HC Deb 05 March 1959 vol 601 cc622-4
46. Mr. Moss

asked the Prime Minister whether he has now considered the paper on environmental radioactivity, by the Coventry city analyst, read to the Warwickshire Clean Air Council, a copy of which has been sent to him; and if, in view of the anxieties expressed in the final paragraph and the facts quoted on page 5, he will take steps to have measurements of radioactivity taken locally and if he will make a statement.

The Prime Minister

I have seen the paper to which the hon. Member refers.

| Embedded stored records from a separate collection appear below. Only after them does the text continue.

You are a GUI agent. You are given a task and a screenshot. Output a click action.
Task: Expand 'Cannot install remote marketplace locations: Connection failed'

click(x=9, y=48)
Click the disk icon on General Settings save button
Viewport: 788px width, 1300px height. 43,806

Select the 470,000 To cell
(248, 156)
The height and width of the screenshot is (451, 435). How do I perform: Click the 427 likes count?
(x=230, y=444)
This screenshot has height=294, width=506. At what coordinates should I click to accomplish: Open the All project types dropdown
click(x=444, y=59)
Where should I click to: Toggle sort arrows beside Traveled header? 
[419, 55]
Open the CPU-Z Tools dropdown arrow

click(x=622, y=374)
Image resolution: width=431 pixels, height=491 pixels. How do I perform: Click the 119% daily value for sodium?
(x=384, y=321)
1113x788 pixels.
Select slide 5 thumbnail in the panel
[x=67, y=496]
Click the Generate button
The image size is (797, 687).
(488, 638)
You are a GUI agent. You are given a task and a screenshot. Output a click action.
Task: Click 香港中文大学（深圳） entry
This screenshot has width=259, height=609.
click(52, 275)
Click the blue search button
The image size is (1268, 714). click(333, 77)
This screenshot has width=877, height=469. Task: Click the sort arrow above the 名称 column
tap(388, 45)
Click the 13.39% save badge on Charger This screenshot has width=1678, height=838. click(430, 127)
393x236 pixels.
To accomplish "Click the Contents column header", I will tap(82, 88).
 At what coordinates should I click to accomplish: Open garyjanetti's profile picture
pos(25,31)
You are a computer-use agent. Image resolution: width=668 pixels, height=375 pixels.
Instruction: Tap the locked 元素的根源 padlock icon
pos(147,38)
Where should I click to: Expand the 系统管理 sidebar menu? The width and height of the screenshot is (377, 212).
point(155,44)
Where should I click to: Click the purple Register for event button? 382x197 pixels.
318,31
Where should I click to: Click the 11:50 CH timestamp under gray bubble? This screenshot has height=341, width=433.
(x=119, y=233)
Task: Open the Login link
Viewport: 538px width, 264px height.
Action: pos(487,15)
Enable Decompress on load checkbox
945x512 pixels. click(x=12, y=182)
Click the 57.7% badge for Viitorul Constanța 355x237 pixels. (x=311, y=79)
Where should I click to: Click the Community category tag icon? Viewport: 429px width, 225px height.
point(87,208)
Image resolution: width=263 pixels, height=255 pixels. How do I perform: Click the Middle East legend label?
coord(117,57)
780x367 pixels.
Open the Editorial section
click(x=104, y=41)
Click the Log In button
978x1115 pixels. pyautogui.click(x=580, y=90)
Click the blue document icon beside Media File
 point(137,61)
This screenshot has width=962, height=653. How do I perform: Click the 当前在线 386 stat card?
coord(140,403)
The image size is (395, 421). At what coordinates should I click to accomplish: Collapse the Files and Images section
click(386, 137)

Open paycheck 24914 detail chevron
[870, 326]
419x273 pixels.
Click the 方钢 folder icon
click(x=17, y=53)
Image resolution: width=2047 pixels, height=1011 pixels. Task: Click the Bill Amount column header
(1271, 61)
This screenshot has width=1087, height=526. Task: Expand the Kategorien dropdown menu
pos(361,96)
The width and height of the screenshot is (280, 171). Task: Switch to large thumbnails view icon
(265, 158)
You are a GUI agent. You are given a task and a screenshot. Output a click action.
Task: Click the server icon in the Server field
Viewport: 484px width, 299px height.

As the House knows there is a national programme for the monitoring of fallout. It is designed to provide reliable data for assessing the extent to which the population as a whole is exposed to fallout. The results are published each year and do not give cause for concern. I am advised that measurements of general environmental radioactivity taken locally would not add materially to the value of these results in relation to the dangers mentioned in the paper.

Mr. Moss

I am sorry, but I did not hear the whole of the Answer. May I ask whether the Prime Minister is aware that the rainfall varies locally and that if the rain has become radioactive the radioactivity may therefore vary locally? In view of the fact that in future medical officers of health may have to trace the sources of radioactive contamination, would not it be a good idea that they should take these measurements through rainfall in co-operation with the Atomic Energy Research Establishment?

The Prime Minister

I think that the arrangements for making all these scientific calculations are very complete and give general satisfaction to the scientists who have to study them. But if there is any particular point—and these are rather complicated questions—on which the hon. Member would like to speak to me or get in touch with me, I will try to give what attention I can to what he has in mind.

Mr. Moss

I thank the right hon. Gentleman.

Dr. Stross

Is it not, however, the fact that this is an additional form of both atmospheric and ground pollution and that local authorities are rightly anxious about this matter? In view of the fact that the apparatus is not expensive to buy, should not these authorities be encouraged to take steps to guard against any dangers and keep the Ministry of Housing and Local Government fully informed so that we shall better know what is happening throughout the country?

The Prime Minister

No, Sir. We have to be careful that we keep this very highly scientific question in the hands of those who are really the most suited to deal with it, but I will see whether any information can be made available or any improvements made which would have general assent.

Dr. Summerskill

May I ask the right hon. Gentleman a fairly simple question? As he has said, food supplies in this country are examined, but is he aware that none of the food which is imported from countries where there is radioactivity and where the food supply is suspect is examined before being consumed in this country? Is the right hon. Gentleman satisfied with that state of affairs?

The Prime Minister

I think that this point is met by the fact that where strontium appears at all, to however small a degree, it is almost entirely in milk or green vegetables, and the import of these commodities into this country is really small, if not negligible.